Work to be completed:
Only lines with the string "icon" are wanted. Pull them out of the data.

Data records:
====================

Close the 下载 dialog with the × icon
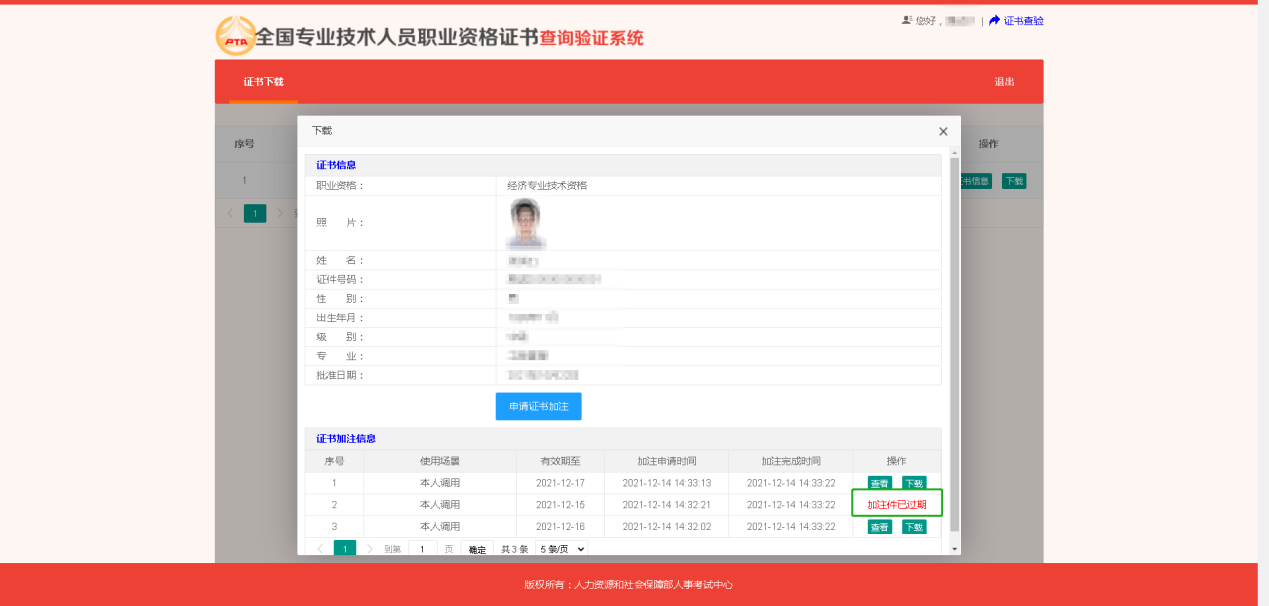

====================

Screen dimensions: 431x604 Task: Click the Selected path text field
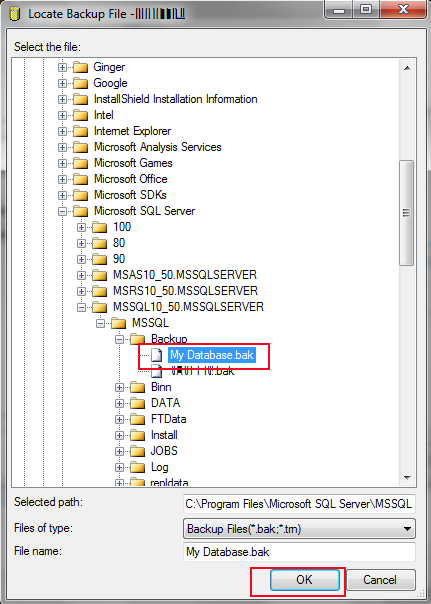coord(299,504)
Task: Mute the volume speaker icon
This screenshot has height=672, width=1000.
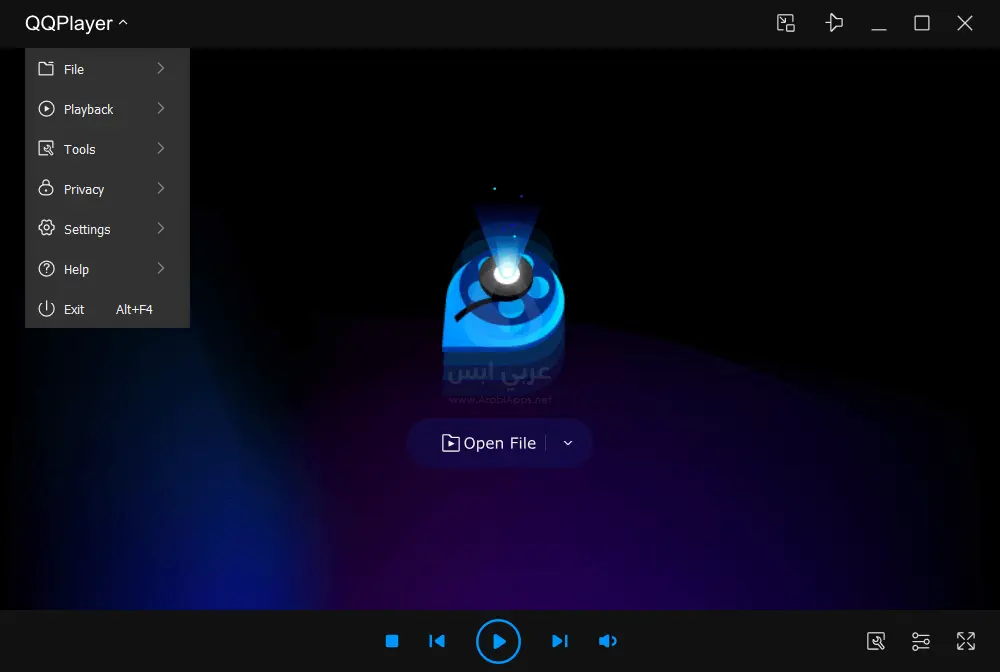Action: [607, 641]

====================

Written reply:
Close the 下载 dialog with the × icon
Task: Mute the volume speaker icon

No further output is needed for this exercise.